─── Texte à lire
Emmanuel Macron prêt à remettre à Alger une copie de ses archives coloniales

Au lendemain de la visite d’Emmanuel Macron en Algérie, le premier ministre algérien Ahmed Ouyahia a déclaré à Paris, que la France est prête à remettre à l’Algérie une copie des archives de la période coloniale (1830-1962), réclamée depuis des années par Alger.

Reçu à Matignon par son homologue, Edouard Philippe, dans le cadre d’un comité intergouvernemental, Ouyahia a salué lors d’une conférence de presse dans la capitale française, une «percée» dans le dossier sensible de la « mémoire » franco-algérienne, précisant que le président français a exprimé  la «disponibilité» de la France de remettre à Alger, une «duplication» des archives de la période coloniale (1830-1962).

Les deux pays vont continuer à discuter les modalités et le calendrier de «restitution graduelle de ces archives», a-t-il ajouté.

Des universitaires français et algériens demandent depuis plusieurs années que soient rapatriés en Algérie 37 crânes d’Algériens tués durant la deuxième moitié du XIXe siècle contre la colonisation française, et entreposés depuis la fin du XIXe siècle au Musée de l’Homme à Paris.

Pour la remise des crânes des insurgés algériens, a précisé Ouyahia «la partie algérienne va terminer le dossier procédural, la partie française va préparer la loi puisqu’il en faut une».

Selon  Matignon, une «loi de déclassification» doit être adoptée par le Parlement français pour autoriser cette restitution, après une demande officielle de l’Algérie. Une procédure, obligatoire du fait du principe d’inaliénabilité des collections publiques, déjà suivie en 2010 pour restituer des têtes maories momifiées.

S’agissant du passé colonial franco-algérien, Ahmed Ouyahia  a souligné que «le dossier du passé, l’Algérie ne le soulève pas pour enfermer les relations algéro-françaises dans le passé mais pour alléger la démarche commune vers l’avenir, donner plus d’entrain, en prenant en charge quelques soucis que nous avons».

Le premier ministre français Édouard Philippe a pour sa part exprimé sa volonté de développer les relations bilatérales «en regardant notre passé droit dans les yeux, dans ses zones d’ombre et dans ses éléments de lumière aussi».
──────
- Consigne 1 -
Selon l'article sur les archives coloniales, dans quel musée les crânes d'Algériens sont-ils entreposés ?
- Consigne 2 -
Recopiez sans modification le passage de l'article sur les archives coloniales qui commence par les mots contenant "Reçu à Matignon" et se termine par "l’Homme à Paris.".
- Consigne 3 -
Résumez en deux phrases l'article sur les archives coloniales.
─── Données d'entrée
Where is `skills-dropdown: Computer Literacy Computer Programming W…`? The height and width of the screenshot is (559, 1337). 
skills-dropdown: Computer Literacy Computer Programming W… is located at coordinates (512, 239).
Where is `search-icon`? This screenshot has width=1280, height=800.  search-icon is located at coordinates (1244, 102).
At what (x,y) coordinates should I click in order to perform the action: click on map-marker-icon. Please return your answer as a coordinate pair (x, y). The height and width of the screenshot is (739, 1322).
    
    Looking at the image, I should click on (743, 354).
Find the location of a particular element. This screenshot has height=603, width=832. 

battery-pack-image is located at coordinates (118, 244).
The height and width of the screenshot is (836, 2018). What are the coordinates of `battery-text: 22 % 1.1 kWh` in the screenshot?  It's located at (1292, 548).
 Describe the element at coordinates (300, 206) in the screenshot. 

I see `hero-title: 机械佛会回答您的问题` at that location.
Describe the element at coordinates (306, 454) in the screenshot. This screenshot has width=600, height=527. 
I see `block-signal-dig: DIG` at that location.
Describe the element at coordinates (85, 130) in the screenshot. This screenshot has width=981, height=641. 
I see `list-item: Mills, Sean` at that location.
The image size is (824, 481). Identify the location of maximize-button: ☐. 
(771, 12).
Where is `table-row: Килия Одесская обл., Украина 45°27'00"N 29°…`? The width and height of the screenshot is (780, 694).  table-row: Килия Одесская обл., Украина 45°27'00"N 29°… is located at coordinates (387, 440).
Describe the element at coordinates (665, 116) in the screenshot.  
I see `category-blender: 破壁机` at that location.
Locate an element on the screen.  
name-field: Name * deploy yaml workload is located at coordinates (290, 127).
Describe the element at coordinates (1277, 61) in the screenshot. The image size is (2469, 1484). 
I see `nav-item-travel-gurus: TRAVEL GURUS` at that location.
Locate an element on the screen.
──────
- Réponse 1 -
Au Musée de l'Homme, à Paris.

- Réponse 2 -
Reçu à Matignon par son homologue, Edouard Philippe, dans le cadre d’un comité intergouvernemental, Ouyahia a salué lors d’une conférence de presse dans la capitale française, une «percée» dans le dossier sensible de la « mémoire » franco-algérienne, précisant que le président français a exprimé  la «disponibilité» de la France de remettre à Alger, une «duplication» des archives de la période coloniale (1830-1962).

Les deux pays vont continuer à discuter les modalités et le calendrier de «restitution graduelle de ces archives», a-t-il ajouté.

Des universitaires français et algériens demandent depuis plusieurs années que soient rapatriés en Algérie 37 crânes d’Algériens tués durant la deuxième moitié du XIXe siècle contre la colonisation française, et entreposés depuis la fin du XIXe siècle au Musée de l’Homme à Paris.

- Réponse 3 -
Après la visite d'Emmanuel Macron en Algérie, le premier ministre algérien Ahmed Ouyahia a annoncé à Paris que la France est prête à remettre à l'Algérie une copie des archives de la période coloniale, dont les modalités et le calendrier de restitution restent à discuter. Pour la remise des 37 crânes d'insurgés algériens conservés au Musée de l'Homme, le Parlement français doit adopter une loi de déclassification.